Since the introduction of the Closing the Gap reports 10 years ago, we are only on track with one target out of seven – educational attainment.
Each year Close the Gap Day raises awareness about the gap in life expectancy and health between Aboriginal and Torres Strait Islander Peoples and the rest of the Australian population. Clearly, 10 years on, we are still far behind where we need to be.
The Closing the Gap report 2018 highlights the ongoing, disproportionate disadvantage that Aboriginal and Torres Strait Islanders experience. They are over-represented in our child protection and youth and adult justice systems. They also experience family violence at higher rates than the rest of the Australian population.
This is simply unacceptable.
At present, monitoring of the over-representation of Aboriginal and Torres Strait Islander Peoples in the child protection, youth justice, adult justice systems and their high rate of family violence are not targets included in the Closing the Gap reports.

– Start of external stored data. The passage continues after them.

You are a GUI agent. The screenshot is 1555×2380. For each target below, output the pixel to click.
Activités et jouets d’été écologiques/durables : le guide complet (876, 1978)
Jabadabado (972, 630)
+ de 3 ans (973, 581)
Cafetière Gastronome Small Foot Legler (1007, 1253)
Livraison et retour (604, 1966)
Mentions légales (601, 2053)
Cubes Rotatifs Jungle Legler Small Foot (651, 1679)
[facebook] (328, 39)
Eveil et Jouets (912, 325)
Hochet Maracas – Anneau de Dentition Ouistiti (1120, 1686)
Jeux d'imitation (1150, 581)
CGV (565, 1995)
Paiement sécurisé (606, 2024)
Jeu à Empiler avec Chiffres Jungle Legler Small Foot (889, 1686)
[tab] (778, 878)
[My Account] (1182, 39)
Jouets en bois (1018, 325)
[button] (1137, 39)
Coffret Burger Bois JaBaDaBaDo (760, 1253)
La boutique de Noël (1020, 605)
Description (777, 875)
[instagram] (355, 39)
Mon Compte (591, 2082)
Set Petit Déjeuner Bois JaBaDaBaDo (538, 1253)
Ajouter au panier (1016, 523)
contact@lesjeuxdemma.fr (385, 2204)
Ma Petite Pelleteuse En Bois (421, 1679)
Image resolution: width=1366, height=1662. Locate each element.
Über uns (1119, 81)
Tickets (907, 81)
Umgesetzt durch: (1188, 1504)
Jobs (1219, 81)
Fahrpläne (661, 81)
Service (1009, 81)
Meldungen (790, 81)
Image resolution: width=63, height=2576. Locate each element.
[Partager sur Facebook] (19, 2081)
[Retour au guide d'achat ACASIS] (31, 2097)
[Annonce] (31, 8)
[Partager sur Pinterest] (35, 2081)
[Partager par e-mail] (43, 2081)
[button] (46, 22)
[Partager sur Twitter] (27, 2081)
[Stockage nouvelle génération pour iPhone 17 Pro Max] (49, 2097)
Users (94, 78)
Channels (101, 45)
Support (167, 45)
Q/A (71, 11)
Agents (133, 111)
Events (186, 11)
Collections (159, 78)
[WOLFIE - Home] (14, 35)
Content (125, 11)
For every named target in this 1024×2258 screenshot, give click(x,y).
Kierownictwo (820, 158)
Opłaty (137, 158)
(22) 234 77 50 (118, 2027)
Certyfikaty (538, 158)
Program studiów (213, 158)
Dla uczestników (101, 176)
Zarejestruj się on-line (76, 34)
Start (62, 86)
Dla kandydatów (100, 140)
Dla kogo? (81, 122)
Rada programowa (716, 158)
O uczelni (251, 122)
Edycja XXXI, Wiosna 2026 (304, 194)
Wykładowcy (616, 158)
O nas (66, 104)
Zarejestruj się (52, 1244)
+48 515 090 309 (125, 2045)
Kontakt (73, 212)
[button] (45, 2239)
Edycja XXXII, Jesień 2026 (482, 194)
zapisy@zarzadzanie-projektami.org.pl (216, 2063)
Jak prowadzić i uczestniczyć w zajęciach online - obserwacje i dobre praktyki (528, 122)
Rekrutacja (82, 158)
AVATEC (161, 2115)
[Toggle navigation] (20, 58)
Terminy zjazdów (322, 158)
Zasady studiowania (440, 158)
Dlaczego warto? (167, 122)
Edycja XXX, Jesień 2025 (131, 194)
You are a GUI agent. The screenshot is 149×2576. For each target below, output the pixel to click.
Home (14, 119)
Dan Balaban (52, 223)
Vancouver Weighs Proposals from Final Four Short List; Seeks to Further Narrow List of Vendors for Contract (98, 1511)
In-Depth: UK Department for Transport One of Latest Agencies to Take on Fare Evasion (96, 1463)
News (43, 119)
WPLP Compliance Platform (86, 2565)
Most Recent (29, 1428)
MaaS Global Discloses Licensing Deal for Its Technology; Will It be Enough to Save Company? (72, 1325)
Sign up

Jesuit Social Services has also supported calls from Change the Record and the Human Rights Law Council to introduce justice targets as part of the Closing the Gap annual reports. The over-representation of Aboriginal and Torres Strait Islander Peoples in our youth and adult justice systems is appalling, representing 27% of the prison population and only 2% of the Australian population. Introducing a justice target would ensure state, territory and federal governments focus their attention on keeping Aboriginal and Torres Strait Islander Peoples out of the justice system and address the underlying causes of offending.
The impact of colonisation, discrimination and harmful government policies had seen Aboriginal and Torres Strait Islander Peoples deeply affected by grief, loss and intergenerational trauma. This has underpinned their experience of disadvantage.
The Federal Government has recognised that these targets are failing to be met and a new strategy needs to be put in place, through the current Closing the Gap Refresh.
A new approach needs to place Aboriginal and Torres Strait Islander Peoples in the driver’s seat of policy and programs that affect them. They are best placed to know what makes their communities thrive, how to be connected to culture, which makes them strong, and connected to each other.
This means reforming systems and processes to embed Aboriginal culture and decision-making, such as the Koori Court system in Victoria. It means ensuring Aboriginal Community Controlled Organisations deliver programs and services to Aboriginal and Torres Strait Islander communities. It means empowering local decision making through processes that are led by local community leaders and hear local community voices.
In 2017, Aboriginal and Torres Strait Islander leaders united to create the landmark Uluru Statement calling for:
- The establishment of a First Nations Voice enshrined in the Constitution
- A Makarrata Commission to supervise a process of agree-making between governments and First Nations
- Truth-telling about our history, led by the Makarrata Commission
Unfortunately, the Federal Government’s quick dismissal of this opportunity fails to recognise the importance of Aboriginal self-determination and empowerment in addressing the gap between Aboriginal and Torres Strait Islander peoples and the rest of the Australian population.
While some progress has been made across the country, we still have a long way to in closing gap, and Aboriginal and Torres Strait Islander Peoples need to lead the way.